Marshall also covered the Arab Spring, Syria’s collapse into an appalling civil war and the rise of ISIS. Marshall says his career has given him something of a bleak view of human nature but has also been a reminder of the good people are capable of. “You see some of the worst sides but being in these extreme situations, you also see how wonderful a lot of people are.”
And he is clear about what drove him to cover such challenging stories. “It is an absolute fascination with the world and people, and being on the front row of history and doing the first draft of history. It was the excitement as well but I’m not a thrill-seeker or an adrenaline junkie. I’m very conscious that you come in somewhere for two to three weeks, sometimes staying in nice hotels, sometimes sleeping in ditches, and then fly out again and the people you have been reporting on are still there, living it.”
But he recently left full-time news journalism to concentrate on writing after narrow escapes in Syria, including a failed kidnapping, and the impact of the death of his friend and colleague Sky News cameraman Mickey Deane in Egypt.
Mr Deane was shot in August 2013 while covering protests in Cairo and it was the job of Marshall, who had been out in Egypt just the week before but was back in London, to announce the news on live television. “A friend, first and foremost to us, not just a colleague but a friend. Michael Douglas Deane, but Mickey to all of us – brave as a lion, what a heart, what a human being,” he told viewers.
Marshall says today announcing the news was a very difficult experience. “I felt I owed it to him not to start crying.”
Feeling that he was running out of luck himself, Marshall says he “stopped being in denial” about the dangers of his job and eventually started to embark on what is now becoming a successful literary career.
He is currently midway through writing a trilogy of books about global politics. The first, Prisoners of Geography, examined how location is a determining factor of conflict, while the second Worth Dying For: The Power and Politics of Flags looks at the symbolic importance of flags – from America to ISIS in an era of growing nationalism.
He is currently working on the third book, called Divisions: Why We Live In A New Age of Walls. Marshall says: “When the Berlin Wall came down, everyone said great, boundaries are coming down. But since then, more walls have been built than in the previous century.”
Many of the new ones in Europe relate to the refugee crisis stemming from the Syrian conflict, while India is in the process of constructing a 2,116-mile long barbed wire fence on its border with Bangladesh. Marshall says there the increase in such walls and fences is linked to growing nationalism which stemmed from the 2008 global financial crash.

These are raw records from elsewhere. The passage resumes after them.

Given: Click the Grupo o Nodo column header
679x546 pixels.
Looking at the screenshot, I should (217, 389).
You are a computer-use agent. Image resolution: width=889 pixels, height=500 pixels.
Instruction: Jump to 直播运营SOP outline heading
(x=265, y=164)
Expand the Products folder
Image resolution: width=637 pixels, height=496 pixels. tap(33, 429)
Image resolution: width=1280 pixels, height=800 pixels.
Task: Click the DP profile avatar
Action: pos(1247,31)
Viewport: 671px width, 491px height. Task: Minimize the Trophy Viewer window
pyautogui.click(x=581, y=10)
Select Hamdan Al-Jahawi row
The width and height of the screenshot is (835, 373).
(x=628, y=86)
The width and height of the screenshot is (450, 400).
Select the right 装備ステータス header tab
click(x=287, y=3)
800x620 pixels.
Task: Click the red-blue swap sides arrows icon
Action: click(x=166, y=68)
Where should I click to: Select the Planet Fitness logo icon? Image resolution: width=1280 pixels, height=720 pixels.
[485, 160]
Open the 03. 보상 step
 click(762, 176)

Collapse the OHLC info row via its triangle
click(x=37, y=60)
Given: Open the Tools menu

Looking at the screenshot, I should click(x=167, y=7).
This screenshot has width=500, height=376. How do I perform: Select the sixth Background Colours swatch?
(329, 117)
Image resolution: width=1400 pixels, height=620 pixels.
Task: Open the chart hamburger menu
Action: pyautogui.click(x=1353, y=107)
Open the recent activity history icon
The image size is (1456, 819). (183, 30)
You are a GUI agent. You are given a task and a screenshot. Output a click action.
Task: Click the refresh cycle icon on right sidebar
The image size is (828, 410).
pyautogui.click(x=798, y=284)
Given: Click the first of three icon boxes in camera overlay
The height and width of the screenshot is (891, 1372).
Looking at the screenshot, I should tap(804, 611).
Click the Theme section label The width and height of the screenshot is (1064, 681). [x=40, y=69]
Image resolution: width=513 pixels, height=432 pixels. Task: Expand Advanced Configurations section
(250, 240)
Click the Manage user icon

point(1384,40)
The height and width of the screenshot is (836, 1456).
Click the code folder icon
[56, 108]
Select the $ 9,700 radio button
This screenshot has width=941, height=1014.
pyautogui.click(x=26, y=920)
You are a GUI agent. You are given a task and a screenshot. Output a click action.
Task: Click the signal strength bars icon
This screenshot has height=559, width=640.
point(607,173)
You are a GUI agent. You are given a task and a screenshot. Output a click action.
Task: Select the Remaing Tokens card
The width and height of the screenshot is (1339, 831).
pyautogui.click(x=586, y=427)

But despite his hard-won expertise in global politics, the book the 58-year-old is proudest of is very different to his others; “Dirty Northern B*st*rds!” and Other Tales from the Terraces is a history of football chants. The Leeds United-mad Marshall, who is a season ticket holder at Elland Road, says it had been a pleasure to write and a “rare escape” from foreign affairs.
And despite all his experiences in war zones, he says nothing compares with watching Leeds away at Millwall.
Marshall to discuss meaning of flags in Harrogate
Tim Marshall will be speaking about his latest book, Worth Dying For, in Harrogate later this month.
Marshall will go into detail about how the book explores the idea that nations are essentially ‘tribes with flags’ and how we can better understand the power and politics of the symbols that unite and divide us.
He will be among three speakers at the Revolutionary Ideas event on October 26 at The Crown Hotel, where he will be joined by broadcaster and journalist John Paul Flintoff, talking about his book How to Change the World and writer and Radio 4 presenter Natalie Haynes giving her take on revolutionary thinkers of the ancient world.